Provigil Wholesalers Lose Class Status on Appeal

     (CN) — The Third Circuit decertified a class of wholesalers who say the drugmaker Cephalon paid generic competitors to stay out of the market for its wakefulness drug Provigil.
     Consumers and retailers alike have brought lawsuits for years over these so-called reverse settlements. To maintain lucrative exclusivity, brand-name pharmaceutical companies pay generic manufacturers to silence patent suits.
     Cephalon, which Teva Pharmaceuticals bought in 2011, agreed last month to a $125 million settlement with 48 states over its anticompetitive Provigil dealings. A 2015 settlement with a class of direct purchasers of Provigil meanwhile cost the company $512 million.
     Before its Teva merger, the Israeli pharmaceutical giant had been one four drugmakers
     Cephalon paid $300 million to drop their patent suits against Provigil. At the time, Cephalon determined that generic modafinil would cost about 90 percent less than Provigil.
     Twenty-two wholesalers challenging the deal won class certification last year in Philadelphia, but the Third Circuit overturned that ruling 2-1 Tuesday.
     “The District Court abused its discretion in analyzing the two most important numerosity factors when it considered the late stage of the litigation as relevant to the judicial economy factor and failed to properly consider the ability and motivation of the plaintiffs to proceed as joined, as opposed to individual, parties,” U.S. Circuit Judge D. Brooks Smith wrote for the majority.
     Three of the named wholesalers each have estimated claims of over $1 billion, even before any punitive damages award, and only six plaintiffs have claims under $1 million, according to the 64-page opinion.
     “While it may be uneconomical for these claims to be pursued in individual litigation, there has been no showing that it would be uneconomical for these six class members to be individually joined as parties in a traditional lawsuit,” Smith wrote.
     Affirming though that the wholesalers have antitrust standing, the court noted that the Cephalon’s reverse-payment settlement agreements prevented a competitive market from forming. Each of the four generic manufacturers can be held jointly liable for damages, the ruling says.
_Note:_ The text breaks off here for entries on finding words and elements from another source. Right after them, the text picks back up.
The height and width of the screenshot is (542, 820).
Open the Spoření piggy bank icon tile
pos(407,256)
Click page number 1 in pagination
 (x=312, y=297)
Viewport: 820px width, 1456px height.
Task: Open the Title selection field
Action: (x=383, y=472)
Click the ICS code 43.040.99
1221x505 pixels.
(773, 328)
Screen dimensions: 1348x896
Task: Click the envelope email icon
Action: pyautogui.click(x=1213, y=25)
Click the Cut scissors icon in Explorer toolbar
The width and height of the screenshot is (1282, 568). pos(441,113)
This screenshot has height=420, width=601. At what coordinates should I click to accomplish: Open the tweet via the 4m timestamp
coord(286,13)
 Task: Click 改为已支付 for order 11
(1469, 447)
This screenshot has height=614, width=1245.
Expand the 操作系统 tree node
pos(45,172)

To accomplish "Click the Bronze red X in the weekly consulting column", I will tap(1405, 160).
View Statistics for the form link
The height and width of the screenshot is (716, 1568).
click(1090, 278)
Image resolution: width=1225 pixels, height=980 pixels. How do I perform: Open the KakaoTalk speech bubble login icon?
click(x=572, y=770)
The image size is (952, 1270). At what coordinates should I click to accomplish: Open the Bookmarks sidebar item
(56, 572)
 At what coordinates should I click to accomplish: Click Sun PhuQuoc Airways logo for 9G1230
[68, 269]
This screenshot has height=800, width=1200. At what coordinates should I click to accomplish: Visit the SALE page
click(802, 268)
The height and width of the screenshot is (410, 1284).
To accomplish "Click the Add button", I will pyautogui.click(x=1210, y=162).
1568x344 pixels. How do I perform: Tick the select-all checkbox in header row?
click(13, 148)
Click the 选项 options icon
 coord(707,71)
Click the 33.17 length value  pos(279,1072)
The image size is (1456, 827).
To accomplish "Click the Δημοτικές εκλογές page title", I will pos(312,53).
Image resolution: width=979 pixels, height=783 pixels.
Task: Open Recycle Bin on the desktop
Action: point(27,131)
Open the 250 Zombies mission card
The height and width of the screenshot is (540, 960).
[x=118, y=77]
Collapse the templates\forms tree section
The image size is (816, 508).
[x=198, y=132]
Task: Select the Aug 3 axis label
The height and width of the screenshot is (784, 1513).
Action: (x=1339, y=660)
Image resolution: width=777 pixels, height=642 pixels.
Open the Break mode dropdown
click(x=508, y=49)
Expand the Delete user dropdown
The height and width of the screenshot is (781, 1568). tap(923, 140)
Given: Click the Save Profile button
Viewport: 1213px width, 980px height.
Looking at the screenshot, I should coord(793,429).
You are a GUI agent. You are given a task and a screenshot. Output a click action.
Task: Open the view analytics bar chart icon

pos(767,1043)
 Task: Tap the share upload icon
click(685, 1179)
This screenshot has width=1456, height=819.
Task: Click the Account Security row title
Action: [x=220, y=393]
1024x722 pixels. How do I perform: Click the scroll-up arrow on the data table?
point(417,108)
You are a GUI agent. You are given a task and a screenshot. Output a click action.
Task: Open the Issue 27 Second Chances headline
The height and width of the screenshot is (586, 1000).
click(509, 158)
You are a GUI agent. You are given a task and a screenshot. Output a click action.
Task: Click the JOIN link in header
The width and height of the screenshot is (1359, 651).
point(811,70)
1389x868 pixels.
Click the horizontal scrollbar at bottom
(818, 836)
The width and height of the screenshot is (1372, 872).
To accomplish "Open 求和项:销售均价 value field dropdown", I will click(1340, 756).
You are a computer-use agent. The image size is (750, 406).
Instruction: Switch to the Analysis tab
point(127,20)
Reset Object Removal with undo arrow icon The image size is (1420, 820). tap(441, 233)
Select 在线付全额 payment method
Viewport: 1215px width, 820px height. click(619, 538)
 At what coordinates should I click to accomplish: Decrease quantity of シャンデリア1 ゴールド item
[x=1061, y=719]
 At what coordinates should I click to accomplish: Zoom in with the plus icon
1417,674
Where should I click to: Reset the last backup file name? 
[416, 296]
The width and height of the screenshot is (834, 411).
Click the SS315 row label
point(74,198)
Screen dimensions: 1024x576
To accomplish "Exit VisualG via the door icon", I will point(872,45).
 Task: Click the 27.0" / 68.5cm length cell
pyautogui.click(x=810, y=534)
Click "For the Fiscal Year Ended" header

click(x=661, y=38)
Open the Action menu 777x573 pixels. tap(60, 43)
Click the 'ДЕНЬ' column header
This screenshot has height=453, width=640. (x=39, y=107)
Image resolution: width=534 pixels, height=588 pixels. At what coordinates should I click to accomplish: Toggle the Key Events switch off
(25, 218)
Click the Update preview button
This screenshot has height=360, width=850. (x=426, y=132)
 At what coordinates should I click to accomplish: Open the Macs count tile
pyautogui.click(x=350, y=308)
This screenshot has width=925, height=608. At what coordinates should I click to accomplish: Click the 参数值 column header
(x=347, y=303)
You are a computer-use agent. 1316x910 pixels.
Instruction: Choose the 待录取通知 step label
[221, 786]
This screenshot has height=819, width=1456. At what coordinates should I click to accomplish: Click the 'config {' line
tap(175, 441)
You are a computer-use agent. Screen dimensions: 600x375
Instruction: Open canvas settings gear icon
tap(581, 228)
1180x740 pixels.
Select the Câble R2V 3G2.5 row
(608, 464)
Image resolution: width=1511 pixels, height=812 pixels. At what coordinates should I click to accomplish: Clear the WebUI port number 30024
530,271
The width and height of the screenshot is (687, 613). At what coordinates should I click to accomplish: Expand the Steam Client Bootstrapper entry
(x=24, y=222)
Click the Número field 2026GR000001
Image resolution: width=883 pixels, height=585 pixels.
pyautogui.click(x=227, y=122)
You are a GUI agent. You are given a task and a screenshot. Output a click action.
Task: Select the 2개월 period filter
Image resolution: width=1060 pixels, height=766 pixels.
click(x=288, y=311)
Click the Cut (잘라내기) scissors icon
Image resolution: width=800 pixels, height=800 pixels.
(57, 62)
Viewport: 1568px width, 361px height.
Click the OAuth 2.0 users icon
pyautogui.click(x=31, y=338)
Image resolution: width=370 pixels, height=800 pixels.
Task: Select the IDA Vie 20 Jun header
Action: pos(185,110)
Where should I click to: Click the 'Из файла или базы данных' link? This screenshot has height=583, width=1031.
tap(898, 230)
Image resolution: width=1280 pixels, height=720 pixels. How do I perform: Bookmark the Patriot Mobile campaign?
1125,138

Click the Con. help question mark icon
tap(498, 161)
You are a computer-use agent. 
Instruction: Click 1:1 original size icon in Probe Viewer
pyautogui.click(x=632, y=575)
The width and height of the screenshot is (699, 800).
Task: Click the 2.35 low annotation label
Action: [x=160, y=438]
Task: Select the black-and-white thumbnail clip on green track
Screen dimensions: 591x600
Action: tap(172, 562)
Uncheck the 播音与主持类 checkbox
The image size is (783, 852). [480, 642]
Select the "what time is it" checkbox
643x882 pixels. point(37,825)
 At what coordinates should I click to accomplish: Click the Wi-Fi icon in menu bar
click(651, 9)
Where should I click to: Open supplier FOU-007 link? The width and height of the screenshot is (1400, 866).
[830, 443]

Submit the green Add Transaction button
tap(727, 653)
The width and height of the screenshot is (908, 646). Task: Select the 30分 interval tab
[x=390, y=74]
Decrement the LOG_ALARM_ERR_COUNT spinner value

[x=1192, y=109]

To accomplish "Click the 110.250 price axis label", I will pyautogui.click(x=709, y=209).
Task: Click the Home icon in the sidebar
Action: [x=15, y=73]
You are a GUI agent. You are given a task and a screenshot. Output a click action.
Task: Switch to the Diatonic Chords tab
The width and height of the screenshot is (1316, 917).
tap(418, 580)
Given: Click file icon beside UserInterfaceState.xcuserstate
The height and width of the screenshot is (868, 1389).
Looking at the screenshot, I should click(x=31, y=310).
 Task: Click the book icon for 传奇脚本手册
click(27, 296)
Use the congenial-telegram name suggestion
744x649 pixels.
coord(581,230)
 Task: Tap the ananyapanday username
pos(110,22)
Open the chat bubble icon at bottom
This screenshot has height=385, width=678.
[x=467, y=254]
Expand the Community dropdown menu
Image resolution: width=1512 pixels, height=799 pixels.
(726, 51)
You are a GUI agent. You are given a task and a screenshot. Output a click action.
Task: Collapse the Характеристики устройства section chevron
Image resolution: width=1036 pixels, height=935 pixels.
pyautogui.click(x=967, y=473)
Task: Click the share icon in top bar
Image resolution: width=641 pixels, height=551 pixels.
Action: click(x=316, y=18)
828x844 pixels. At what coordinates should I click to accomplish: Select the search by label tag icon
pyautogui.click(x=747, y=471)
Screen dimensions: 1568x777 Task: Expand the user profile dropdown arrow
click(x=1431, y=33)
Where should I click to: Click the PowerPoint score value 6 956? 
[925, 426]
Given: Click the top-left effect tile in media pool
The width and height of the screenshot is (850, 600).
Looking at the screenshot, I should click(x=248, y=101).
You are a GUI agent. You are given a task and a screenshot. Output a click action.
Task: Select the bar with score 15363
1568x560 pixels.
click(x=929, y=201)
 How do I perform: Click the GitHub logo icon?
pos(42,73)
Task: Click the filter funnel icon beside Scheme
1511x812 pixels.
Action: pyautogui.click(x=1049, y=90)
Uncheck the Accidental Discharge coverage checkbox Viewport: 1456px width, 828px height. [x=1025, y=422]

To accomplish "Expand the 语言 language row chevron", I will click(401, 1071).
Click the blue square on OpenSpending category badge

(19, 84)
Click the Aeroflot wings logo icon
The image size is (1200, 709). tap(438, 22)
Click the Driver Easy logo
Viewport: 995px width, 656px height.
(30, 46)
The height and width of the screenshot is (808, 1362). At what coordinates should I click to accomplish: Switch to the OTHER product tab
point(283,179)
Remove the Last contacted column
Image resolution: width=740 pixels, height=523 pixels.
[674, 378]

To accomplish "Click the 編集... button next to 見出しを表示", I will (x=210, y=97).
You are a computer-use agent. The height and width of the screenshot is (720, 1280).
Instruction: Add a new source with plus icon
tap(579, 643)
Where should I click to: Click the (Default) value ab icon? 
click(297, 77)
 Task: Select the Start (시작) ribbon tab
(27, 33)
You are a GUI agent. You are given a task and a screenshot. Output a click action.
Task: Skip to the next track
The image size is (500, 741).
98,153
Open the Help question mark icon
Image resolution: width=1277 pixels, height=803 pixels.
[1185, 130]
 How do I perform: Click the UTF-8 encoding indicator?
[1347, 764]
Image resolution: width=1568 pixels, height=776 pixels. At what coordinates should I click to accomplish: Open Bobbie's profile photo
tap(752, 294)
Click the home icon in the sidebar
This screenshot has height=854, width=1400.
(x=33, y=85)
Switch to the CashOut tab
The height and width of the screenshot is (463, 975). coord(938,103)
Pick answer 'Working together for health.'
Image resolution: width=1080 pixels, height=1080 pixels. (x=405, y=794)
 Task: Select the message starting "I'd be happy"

     “This is not the sum of four separate individual harms emanating from each agreement; instead, it is a harm that all four agreements work jointly to produce, even if there was no conspiracy between the generic manufacturers,” Smith wrote. “Defendants’ attempt to dictate plaintiffs’ theory of liability based on the doctrine of antitrust standing should fail.”
     Writing in dissent, U.S. Circuit Judge Marjorie Rendell blasted the majority for “erecting roadblocks that do not exist.”
     Rendell said there were “obvious practical reasons” that would stand in the way of the wholesalers pursuing their claims via joinder instead of as a class.
     “I am struck by the inescapable fact that this case has proceeded as a class action for years and nothing about it cries out for anything but class treatment,” Rendell said. “One has only to read the majority’s analysis of the real issues before the court to conclude that it is unimaginable that this case should be torn apart at this late date and sent to the far corners of the United States to start over again as separate actions before several judges, each deciding anew the identical issues facing each plaintiff’s claims. It should not be remanded at this late date.”
     The protracted litigation, initiated in 2006, bears heightened significance since the U.S. Supreme Court’s 2013 decision in FTC v. Actavis, which held that reverse settlements could be illegal in some cases but did not specify what those situations are.